Hydrogel-based neural engineering for skin wound healing

Neuro-driven skin regeneration represents an emerging paradigm in wound healing that integrates peripheral nerve repair with functional skin restoration. Hydrogels serve as versatile platforms for supporting such dual tissue regeneration, owing to their biocompatibility, tunable physicochemical properties, and ability to mimic the extracellular matrix. Recent advances have enabled the development of multifunctional hydrogels that combine biophysical and biochemical cues—including conductive materials, bioactive molecules, and exosomes—to create healing microenvironments that promote nerve growth, angiogenesis, and tissue repair, particularly in challenging conditions such as diabetic ulcers and chronic wounds. This review examines the molecular mechanisms underlying neural regulation of wound healing, focusing on sensory neuron-derived factors, neuro-immune crosstalk, neurovascular integration, and the emerging role of neurogenic exosomes as central signaling hubs.

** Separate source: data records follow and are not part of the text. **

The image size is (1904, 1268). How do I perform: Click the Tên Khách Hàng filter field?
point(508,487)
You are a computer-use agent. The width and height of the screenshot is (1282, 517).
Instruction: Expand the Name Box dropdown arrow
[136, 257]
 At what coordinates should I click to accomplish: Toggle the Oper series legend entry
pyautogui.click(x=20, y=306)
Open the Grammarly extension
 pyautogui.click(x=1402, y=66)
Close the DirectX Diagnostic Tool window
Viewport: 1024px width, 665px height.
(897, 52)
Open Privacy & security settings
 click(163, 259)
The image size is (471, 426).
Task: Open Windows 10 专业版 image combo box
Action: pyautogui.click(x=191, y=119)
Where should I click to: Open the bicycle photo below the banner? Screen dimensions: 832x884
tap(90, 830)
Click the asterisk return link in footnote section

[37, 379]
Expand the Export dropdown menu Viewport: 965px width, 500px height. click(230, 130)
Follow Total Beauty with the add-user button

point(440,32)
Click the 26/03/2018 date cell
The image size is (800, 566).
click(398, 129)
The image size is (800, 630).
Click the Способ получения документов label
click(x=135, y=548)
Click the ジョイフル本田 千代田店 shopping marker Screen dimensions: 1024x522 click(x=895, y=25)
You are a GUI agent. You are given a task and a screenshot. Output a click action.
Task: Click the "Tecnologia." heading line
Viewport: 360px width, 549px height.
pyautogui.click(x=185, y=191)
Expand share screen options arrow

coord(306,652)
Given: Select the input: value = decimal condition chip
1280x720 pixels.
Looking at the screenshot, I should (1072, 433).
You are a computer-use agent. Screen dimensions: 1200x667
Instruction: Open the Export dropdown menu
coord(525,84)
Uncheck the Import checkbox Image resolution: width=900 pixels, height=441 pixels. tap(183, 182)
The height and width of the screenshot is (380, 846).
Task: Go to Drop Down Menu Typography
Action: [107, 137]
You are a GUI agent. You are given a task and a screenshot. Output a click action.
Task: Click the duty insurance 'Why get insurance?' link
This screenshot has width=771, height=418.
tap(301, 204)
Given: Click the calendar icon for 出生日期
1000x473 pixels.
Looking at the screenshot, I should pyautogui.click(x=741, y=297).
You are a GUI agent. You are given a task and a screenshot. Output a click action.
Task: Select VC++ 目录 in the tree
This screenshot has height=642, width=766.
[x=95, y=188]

Furthermore, design principles for hydrogel materials—including natural, synthetic, and composite systems—are explored alongside smart responsive hydrogels that adapt to dynamic wound environments, thereby enabling controlled therapeutic delivery. Current trends integrating wearable bioelectronics, artificial intelligence (AI), and bioengineered scaffolds are discussed in the context of real-time monitoring and personalized therapy. While neurogenic hydrogels show significant promise for clinical translation, their development requires rigorous preclinical validation and well-designed human trials. Beyond skin regeneration, these materials hold potential for nerve repair, bone healing, and cardiac tissue engineering, highlighting their versatility as therapeutic solutions across diverse physiological systems. Future efforts should focus on leveraging AI to optimize hydrogel formulations, advancing stem cell-based therapies, and establishing standardized metrics for treatment efficacy.